Figure 1 shows credit trends for the UK and US Restaurants and Bars sector.

Figure 1: Restaurants and Bars, UK vs. US

From March 2020, deterioration was initially steeper in the US, with credit risk rising by 60% by October 2020. UK credit risk also rose sharply over the same period, with a 40% increase over the same period.

Since then, the US has shown an erratic but generally positive trend (despite a sharp blip down in May 2021). The UK clearly saw a short-lived benefit from the “Eat Out to Help Out’ campaign in Q4 2020, but it has been in steady decline since the start of 2021. 

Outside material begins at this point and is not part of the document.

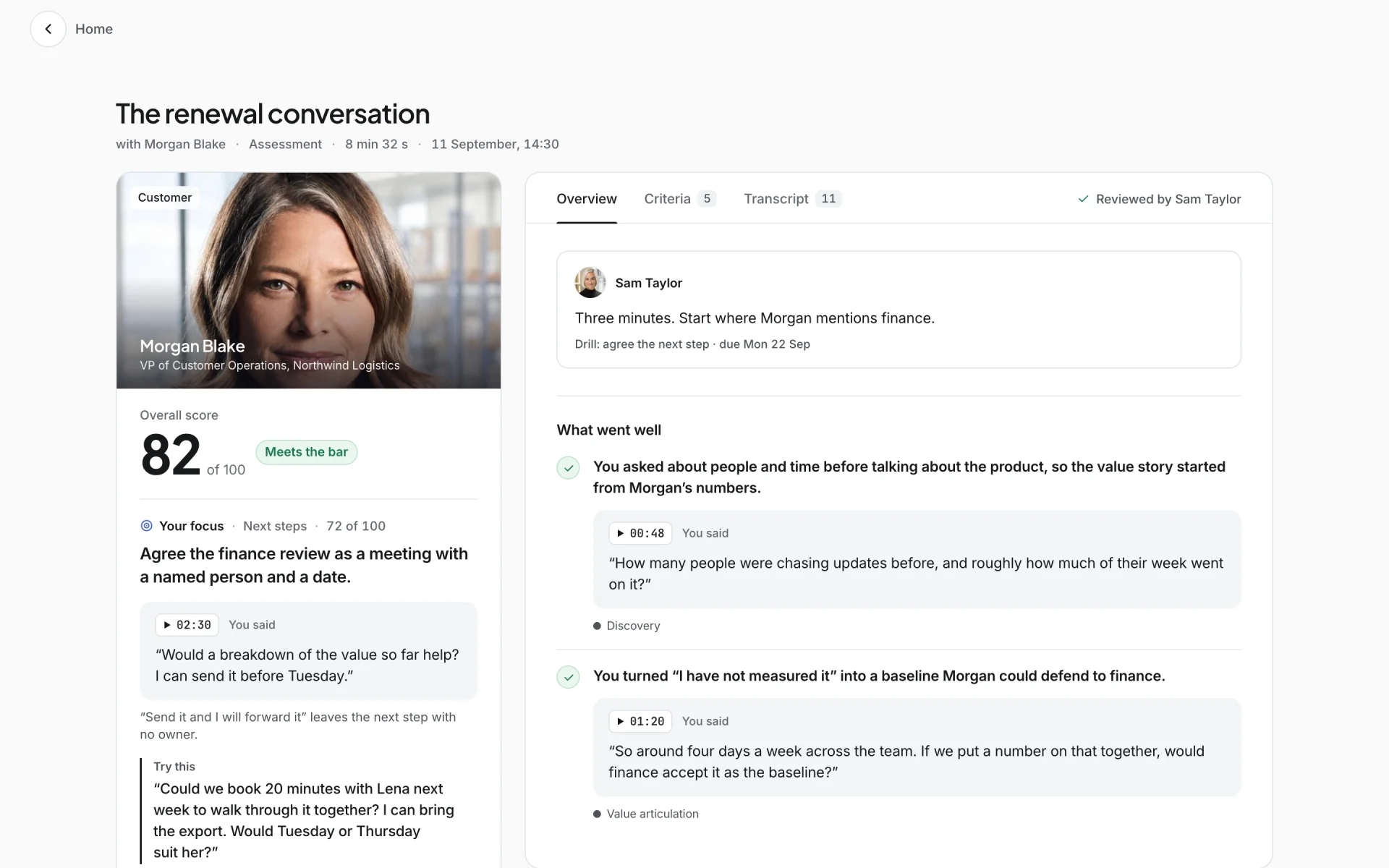Open the Transcript tab
This screenshot has width=1389, height=868.
point(793,199)
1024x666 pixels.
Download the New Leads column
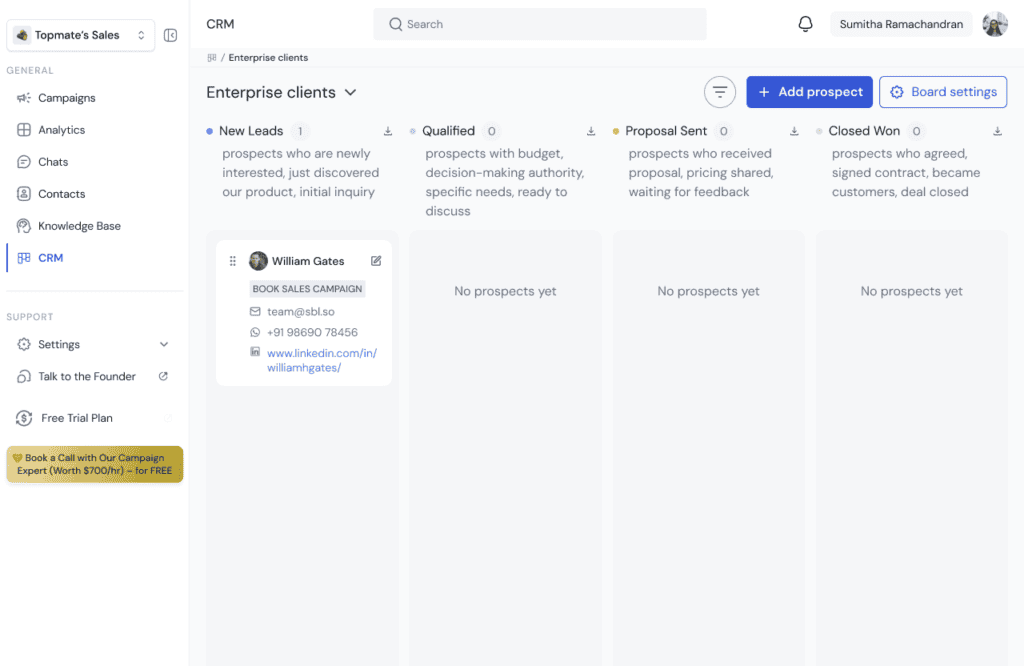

The two sectors have now almost reversed positions since October 2020, with UK risk up 60% since the initial COVID outbreak while the US has recovered about a third of its initial deterioration.

These trends are reflected in the pattern of upgrades and downgrades for the Restaurants and Bars sector in the two countries.  Figure 2 breaks the pandemic period into the 6 months to August 2020 and the following 12 months to August 2021 [please continue below to access full report].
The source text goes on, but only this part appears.